The Wall Street Journal reported last week that China had banned government officials from bringing foreign-brand smartphones such as iPhones into government buildings or using them for work.

Citing unnamed sources, as is the wont of the WSJ, the article claimed China was seeking to "cut the country's reliance on foreign technology" and beef up cybersecurity, as well as keep sensitive data from leaking to foreign governments.

That people find the report credible is because it is not a surprise that China should reciprocate the United States' ban on government officials using Chinese devices. That few people seem to have questioned the authenticity of the report reveals the extent to which people take it for granted that a tit-for-tat technology war is a new normal in the relations between China and the United States. Such a pathetic state of affairs can be attributed to Washington's attempts to leave no stone unturned in its attempt to smear and constrain China's tech development.

Responding to a question about the report at a regular media briefing on Wednesday, Chinese Foreign Ministry spokesperson Mao Ning made it clear that China has not issued any law, regulation or policy document that bans the purchase and use of cellphones produced by foreign brands.

While the WSJ report claimed the alleged move broadly targets foreign-made smartphones, Apple stands out, as China is one of its biggest markets and a key part of its supply chain. China is Apple's third-largest market, accounting for 18 percent of the company's sales revenue. Its China sales increased 8 percent on an annual basis to $15.76 billion in the last quarter, making it Apple's fastest-growing market around the world. China always treats foreign companies with openness and welcomes them to seize the opportunities presented by China's development and to share the fruits of the country's economic growth. 

The US on the other hand has introduced "rip and replace" bans on Huawei and ZTE equipment, and it is attempting to ban TikTok, the short video sharing app, at local, state and federal levels.

In keeping with its actions targeting China, the Joe Biden administration has seized on the report as another opportunity to smear Beijing. It has sought to muddy the waters and exploit the WSJ report as evidence that the Chinese government is trying to squeeze foreign companies out of the Chinese market.

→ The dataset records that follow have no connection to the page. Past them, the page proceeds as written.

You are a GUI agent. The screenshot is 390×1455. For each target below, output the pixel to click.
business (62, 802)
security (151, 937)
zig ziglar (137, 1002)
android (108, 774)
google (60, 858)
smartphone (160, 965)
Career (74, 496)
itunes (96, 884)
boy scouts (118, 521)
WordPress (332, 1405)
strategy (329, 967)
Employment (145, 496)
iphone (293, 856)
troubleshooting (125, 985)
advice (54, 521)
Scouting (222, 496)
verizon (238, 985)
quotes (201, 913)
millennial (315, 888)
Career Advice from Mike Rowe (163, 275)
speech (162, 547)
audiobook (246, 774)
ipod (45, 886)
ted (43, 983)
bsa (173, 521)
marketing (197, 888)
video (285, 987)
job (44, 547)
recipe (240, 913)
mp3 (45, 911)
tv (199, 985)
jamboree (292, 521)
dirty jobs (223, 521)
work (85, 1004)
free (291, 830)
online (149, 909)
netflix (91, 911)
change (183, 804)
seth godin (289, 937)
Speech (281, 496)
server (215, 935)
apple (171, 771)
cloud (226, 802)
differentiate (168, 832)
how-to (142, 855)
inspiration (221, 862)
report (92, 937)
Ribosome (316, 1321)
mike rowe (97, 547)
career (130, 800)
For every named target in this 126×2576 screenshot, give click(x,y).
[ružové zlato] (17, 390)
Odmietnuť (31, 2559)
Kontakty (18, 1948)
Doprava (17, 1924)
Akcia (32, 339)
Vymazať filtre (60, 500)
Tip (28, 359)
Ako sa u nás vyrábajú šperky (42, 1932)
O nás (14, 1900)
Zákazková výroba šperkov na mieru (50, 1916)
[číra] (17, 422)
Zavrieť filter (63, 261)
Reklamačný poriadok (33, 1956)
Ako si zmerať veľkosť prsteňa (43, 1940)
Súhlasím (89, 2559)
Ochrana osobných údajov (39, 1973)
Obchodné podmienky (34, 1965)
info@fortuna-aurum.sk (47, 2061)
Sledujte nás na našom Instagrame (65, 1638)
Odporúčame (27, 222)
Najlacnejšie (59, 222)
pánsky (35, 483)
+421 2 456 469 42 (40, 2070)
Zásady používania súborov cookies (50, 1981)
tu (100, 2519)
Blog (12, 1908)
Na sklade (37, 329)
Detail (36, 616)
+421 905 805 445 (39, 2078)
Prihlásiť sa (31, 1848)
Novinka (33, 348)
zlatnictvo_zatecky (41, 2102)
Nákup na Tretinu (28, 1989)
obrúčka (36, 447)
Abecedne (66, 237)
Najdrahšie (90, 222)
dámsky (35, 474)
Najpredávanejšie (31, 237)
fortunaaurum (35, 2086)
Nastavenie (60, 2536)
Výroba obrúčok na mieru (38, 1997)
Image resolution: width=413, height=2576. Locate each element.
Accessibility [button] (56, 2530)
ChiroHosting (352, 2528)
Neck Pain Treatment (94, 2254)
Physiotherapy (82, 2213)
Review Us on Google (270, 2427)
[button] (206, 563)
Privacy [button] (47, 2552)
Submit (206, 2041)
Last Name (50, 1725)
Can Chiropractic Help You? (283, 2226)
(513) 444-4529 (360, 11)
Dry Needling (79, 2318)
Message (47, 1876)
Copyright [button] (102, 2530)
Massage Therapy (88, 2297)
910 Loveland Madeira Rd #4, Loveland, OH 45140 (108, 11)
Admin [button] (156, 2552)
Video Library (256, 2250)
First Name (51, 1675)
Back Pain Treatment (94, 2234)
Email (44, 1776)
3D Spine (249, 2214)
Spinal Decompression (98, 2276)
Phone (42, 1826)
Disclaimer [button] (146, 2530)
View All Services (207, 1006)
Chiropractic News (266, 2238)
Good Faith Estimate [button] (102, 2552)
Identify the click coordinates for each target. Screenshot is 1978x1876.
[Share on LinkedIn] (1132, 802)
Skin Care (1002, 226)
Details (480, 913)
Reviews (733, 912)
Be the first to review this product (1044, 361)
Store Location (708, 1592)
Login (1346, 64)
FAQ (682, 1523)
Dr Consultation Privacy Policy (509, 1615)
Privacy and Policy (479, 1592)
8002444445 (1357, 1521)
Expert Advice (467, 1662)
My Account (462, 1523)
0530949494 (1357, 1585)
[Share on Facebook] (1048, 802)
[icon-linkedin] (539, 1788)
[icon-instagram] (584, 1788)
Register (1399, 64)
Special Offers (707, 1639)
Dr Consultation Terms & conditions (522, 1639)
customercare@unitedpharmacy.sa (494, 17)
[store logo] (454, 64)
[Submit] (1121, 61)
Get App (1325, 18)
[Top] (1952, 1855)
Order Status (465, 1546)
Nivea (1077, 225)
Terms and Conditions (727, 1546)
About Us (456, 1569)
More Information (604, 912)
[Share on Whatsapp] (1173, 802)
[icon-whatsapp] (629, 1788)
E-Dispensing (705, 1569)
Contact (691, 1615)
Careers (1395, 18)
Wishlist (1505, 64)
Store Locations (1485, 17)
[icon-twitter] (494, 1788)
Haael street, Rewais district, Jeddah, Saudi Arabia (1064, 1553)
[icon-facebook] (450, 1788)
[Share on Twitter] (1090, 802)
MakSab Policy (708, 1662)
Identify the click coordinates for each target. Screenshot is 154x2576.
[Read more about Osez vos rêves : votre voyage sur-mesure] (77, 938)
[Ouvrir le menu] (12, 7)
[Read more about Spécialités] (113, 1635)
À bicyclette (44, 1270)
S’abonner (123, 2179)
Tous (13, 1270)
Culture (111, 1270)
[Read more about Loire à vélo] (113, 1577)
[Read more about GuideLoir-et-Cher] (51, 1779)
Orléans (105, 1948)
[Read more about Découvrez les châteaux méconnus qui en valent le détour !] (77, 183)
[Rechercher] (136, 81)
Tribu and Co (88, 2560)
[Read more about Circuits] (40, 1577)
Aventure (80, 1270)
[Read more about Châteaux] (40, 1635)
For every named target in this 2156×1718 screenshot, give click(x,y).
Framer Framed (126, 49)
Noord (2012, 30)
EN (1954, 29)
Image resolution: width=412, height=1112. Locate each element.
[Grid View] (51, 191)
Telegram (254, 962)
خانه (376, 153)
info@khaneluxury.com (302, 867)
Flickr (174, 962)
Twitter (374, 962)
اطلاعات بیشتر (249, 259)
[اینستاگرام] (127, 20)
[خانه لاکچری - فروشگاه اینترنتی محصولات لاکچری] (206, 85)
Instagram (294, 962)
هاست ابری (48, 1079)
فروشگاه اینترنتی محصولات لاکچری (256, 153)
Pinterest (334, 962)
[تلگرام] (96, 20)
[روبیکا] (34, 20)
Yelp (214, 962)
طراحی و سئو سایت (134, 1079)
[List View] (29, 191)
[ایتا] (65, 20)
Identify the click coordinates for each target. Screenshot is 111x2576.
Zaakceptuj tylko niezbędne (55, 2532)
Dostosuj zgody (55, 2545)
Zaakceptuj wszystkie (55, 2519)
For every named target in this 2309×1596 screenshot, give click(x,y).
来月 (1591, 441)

"It seems to be a piece of the kinds of aggressive and inappropriate retaliation to US companies that we've seen from the PRC in the past, that's what this appears to be," National Security Council spokesman John Kirby told reporters at a news conference, claiming "that we don't have perfect visibility on exactly what they're doing and why".

In fact, Mao Ning couldn't have made it any clearer. While China attaches great importance to cyber and information security, it treats all Chinese and foreign companies as equals. So long as cellphone companies abide by China's laws and regulations, such as the Data Security Law and the Personal Information Protection Law and ensure the security of users' information they are welcome in China.